Figure 1. North Klondike River under hydrostatic pressure in the Tombstone Park, Yukon, in April 2024.
People are right to assume that ice generally floats. H2O is among the few solids that are buoyant in their own liquid form. This can easily be verified by looking at an ice cube floating in a glass of water: 8% of the ice mass should emerge, whereas 92% of it should remain below the surface*. This simple physical process also applies to cold region lakes and slow-flowing rivers: a surface ice cover forms during winter, and if we drill a hole through this cover, water will fill that hole almost to the surface of the ice. Similarly, if we cut a piece of the ice cover (i.e., using a saw), it should float at the same elevation as the surrounding ice.
Interestingly, water can be seen on the ice surface of lakes and rivers during winter. This water-on-ice phenomenon is often associated with the presence of a heavy snow layer on the ice cover: the water underneath percolates through cracks that naturally form in the ice, and it spreads horizontally on the ice surface, soaking the bottom layer of the snowpack.
Other examples exist in nature where ice is not exactly floating. In steep streams, at the beginning of the cold season, water is often seen flowing on top of a porous ice mass called anchor ice. This ice is frozen to the bed material and cannot float freely. Later in winter, the ice cover on the same steep streams can be found in a free-spanning (bridge-like) state rather than in a floating state. This state occurs once some anchor ice has released (floated away) or melted, reducing the water level. More about steep channel ice processes can be found here and here.
However, can water flow under pressure beneath an ice cover? Can an ice cover withstand hydraulic pressure while preventing percolation through cracks? If this were possible, drilling a hole in the ice cover would release some of that pressure, creating a water fountain, just like in Figure 2 below.
Figure 2. Water flowing out from a 5 cm-diameter perforation in the aufeis of the North Klondike River, Yukon, in April 2024.

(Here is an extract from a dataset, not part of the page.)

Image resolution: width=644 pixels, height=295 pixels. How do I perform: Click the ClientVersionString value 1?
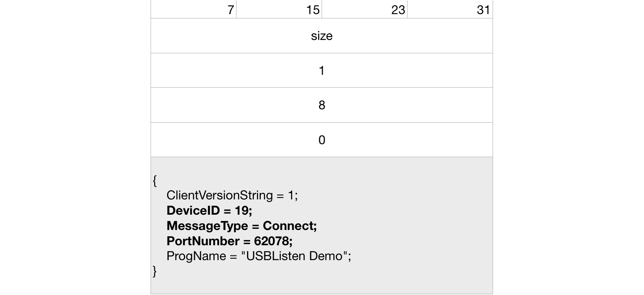point(291,195)
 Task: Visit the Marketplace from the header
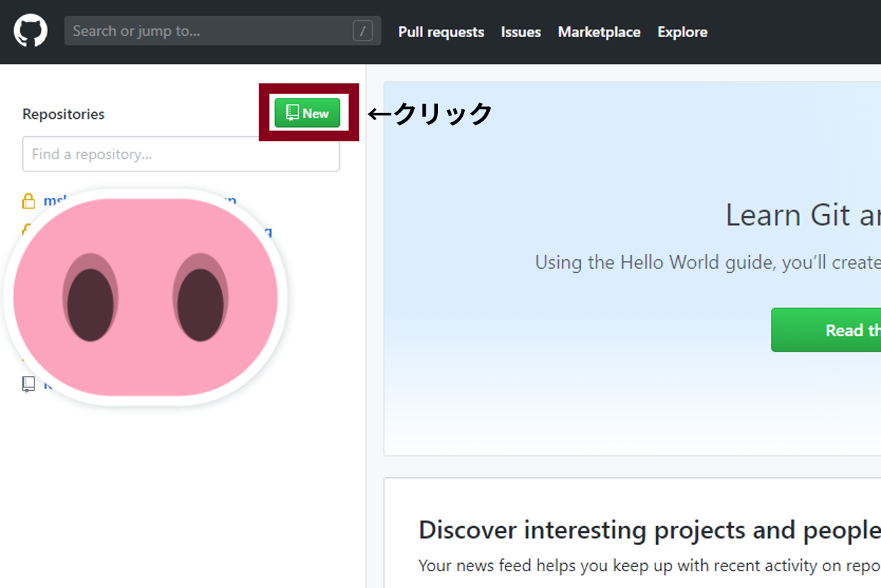coord(599,32)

Our team is currently in the middle of a four-year research project that aims to document and quantify the formation of overflow ice. Often termed icing, aufeis, or glaciation, this process partially depends on the occurrence of pressurized flow events in streams. Why is this important? Icing commonly affects culverts under highways and impacts winter driving conditions; it can also cause significant damage to the transportation infrastructure, especially during the snowmelt period. Icing processes are poorly understood and are therefore often not adequately mitigated. Our attention has recently been driven to a complex ice process closely associated with overflow and icing: “ice blisters.”
What is an ice blister?
In streams, an ice or icing blister, is an obvious bump in the ice cover standing above the surrounding ice (including upstream) and presenting an oval or elongated (crest-like) shape. Our team observed blisters that were 1.5 m high, but the scientific literature suggests that they could be taller. Figure 3 shows an example of a couple of ice blisters in the Blackstone River, Yukon.

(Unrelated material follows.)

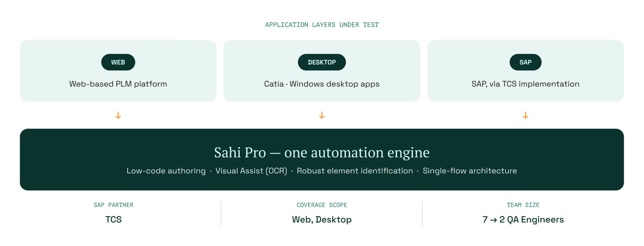Screen dimensions: 644x246
Task: Click the DESKTOP pill badge
Action: click(322, 62)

Figure 3. Colleague Stephanie Saal standing on a 1.2 m-high ice blister in the Blackstone River, Yukon, in March 2022 (another blister of similar size is visible on the left).
Ice blisters can contain water, or they can be dry (the water they use to contain has drained or frozen in place, usually leaving an air gap, a condition our team rarely observes). Their name, blister, is probably inadequate for most stream environments because they do not represent a closed environment or an isolated chamber for water to freeze (as is typical for similar features found inland in permafrost regions). The river ice blisters that we have documented were apparently directly connected to the main flow path under the ice.
Here is what we think we know about ice blisters:
The forces acting on the ice cover to form an ice blister likely originate from streamflow under pressure under the ice. Confirming the amount of pressure causing the blister over time would require a complex monitoring strategy: deploying a water level sensor near the location of a blister before an ice cover forms (hard to predict) and comparing this aquatic dataset with a corresponding continuous survey of the ice surface elevation. One objective of our team is to obtain those results through strategic monitoring.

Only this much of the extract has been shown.